Monday, July 6, 2009

June’s "El Festival del IDQ Bloggers”


A Blog Carnival for Information/Data Quality Bloggers

June of 2009 is gone, so it’s time to look back at the month and recognized some of the very best data quality blog entries. Like other blog carnivals, this one is a collection of posts from different blogs on a specific theme.

If you’re a blogger and you missed out on this month’s data quality carnival, don’t worry. You can always submit your brilliant entries next month. So, here they are, in no particular order.


  • Newcomer Jeremy Benson has a unique perspective of being an actuary – someone who deals with the financial impact of risk and uncertainty to a business. We know that improving data quality will certainly produce more accurate assessments when it comes to crunching numbers and calculating risk. This month’s blog entry describes how data quality is important to predictive modeling. More actuaries should understand the importance of data quality, so this is a positive step.

+++

REQUEST 1
From the blog carnival post, extract the passage from "If you’re a" to "no particular order.".
REQUEST 2
According to the blog carnival post, what is a blog carnival?

MATERIAL SUPPLIED

+++

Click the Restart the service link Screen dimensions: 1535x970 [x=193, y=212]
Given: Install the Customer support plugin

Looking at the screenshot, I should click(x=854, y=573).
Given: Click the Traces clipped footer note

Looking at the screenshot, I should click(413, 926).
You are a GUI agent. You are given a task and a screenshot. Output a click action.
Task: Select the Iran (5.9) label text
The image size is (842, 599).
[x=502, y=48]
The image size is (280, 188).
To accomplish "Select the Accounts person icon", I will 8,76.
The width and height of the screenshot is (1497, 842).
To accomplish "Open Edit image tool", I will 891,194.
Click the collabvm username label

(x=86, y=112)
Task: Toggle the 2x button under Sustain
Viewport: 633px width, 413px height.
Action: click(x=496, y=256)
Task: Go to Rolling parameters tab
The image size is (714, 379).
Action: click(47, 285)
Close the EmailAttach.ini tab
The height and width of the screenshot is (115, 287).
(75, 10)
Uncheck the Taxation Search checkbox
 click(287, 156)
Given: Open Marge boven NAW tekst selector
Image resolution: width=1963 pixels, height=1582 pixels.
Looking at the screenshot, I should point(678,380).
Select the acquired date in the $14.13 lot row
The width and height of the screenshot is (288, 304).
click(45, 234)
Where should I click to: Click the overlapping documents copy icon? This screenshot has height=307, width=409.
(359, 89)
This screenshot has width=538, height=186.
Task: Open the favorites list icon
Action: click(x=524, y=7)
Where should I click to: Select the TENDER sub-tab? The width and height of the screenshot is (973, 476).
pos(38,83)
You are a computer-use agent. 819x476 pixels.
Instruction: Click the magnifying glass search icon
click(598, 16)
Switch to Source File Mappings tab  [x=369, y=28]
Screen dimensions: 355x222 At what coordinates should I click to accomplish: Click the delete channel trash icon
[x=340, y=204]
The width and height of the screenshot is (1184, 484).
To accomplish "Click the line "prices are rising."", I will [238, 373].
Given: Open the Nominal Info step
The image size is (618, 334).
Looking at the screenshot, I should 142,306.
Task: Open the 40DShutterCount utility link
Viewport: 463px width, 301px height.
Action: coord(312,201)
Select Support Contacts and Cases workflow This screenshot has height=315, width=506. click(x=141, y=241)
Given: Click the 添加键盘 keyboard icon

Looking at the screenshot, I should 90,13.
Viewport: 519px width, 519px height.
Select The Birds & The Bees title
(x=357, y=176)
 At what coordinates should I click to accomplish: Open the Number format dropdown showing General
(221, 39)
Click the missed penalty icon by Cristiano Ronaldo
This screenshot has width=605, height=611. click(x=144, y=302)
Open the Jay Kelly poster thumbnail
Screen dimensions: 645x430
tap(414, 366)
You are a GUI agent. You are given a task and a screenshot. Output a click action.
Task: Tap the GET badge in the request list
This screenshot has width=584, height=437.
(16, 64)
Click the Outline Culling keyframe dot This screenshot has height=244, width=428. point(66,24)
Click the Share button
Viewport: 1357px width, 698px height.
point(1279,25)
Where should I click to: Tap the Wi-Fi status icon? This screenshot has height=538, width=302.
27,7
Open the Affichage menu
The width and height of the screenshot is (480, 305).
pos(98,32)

+++

FINAL RESULT 1
If you’re a blogger and you missed out on this month’s data quality carnival, don’t worry. You can always submit your brilliant entries next month. So, here they are, in no particular order.

FINAL RESULT 2
It is a collection of posts from different blogs on a specific theme.